» **Dataset extract**:
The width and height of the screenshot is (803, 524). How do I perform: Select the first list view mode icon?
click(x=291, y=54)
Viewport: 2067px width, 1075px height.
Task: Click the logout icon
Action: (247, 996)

» **Work required**: Reproduce each of the lines above word for word, in the same order.

» **Complete response**:
The width and height of the screenshot is (803, 524). How do I perform: Select the first list view mode icon?
click(x=291, y=54)
Viewport: 2067px width, 1075px height.
Task: Click the logout icon
Action: (247, 996)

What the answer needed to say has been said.